* [WHAT IS NEEDED]:
Pull every line with the word "value" out of the entries below.

────────────────

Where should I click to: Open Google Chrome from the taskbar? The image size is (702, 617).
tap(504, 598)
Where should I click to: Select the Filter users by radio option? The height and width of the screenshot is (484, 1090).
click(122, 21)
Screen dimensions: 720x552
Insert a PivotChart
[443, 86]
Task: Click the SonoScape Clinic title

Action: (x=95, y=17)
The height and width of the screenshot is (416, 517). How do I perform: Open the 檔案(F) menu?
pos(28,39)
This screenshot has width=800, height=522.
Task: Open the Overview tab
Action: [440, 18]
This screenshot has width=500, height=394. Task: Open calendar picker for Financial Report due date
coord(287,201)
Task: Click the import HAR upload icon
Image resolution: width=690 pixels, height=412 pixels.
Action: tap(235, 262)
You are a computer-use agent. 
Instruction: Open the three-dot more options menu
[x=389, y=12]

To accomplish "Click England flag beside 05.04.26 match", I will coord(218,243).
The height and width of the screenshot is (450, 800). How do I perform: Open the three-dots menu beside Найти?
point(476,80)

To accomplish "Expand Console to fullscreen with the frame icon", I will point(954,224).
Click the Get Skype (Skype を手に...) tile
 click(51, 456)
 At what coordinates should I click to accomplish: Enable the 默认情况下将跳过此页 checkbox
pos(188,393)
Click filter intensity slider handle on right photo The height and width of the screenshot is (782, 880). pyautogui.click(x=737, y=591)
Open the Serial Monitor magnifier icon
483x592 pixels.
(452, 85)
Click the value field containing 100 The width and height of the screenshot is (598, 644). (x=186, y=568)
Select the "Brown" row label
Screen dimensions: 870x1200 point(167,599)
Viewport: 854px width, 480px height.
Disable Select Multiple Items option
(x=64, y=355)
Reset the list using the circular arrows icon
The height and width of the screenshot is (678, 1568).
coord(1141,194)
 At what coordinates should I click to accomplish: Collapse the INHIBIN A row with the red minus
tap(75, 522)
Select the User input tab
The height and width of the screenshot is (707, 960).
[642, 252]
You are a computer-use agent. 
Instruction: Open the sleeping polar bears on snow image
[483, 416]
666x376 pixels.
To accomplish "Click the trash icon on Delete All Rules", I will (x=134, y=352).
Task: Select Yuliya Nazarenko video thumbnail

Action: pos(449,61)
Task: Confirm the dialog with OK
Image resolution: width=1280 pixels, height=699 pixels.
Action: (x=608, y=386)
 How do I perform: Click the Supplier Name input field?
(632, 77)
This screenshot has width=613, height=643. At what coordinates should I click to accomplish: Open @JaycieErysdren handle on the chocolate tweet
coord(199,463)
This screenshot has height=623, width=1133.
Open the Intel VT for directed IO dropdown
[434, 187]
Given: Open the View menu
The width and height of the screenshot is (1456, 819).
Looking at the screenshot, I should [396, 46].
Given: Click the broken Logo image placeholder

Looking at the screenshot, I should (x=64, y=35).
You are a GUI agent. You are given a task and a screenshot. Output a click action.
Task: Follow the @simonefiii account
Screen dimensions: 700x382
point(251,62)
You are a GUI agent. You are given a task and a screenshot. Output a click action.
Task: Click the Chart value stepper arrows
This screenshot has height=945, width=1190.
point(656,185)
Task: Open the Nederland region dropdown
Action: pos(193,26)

────────────────

* [SOLUTION]:
Click the value field containing 100 The width and height of the screenshot is (598, 644). (x=186, y=568)
Task: Click the Chart value stepper arrows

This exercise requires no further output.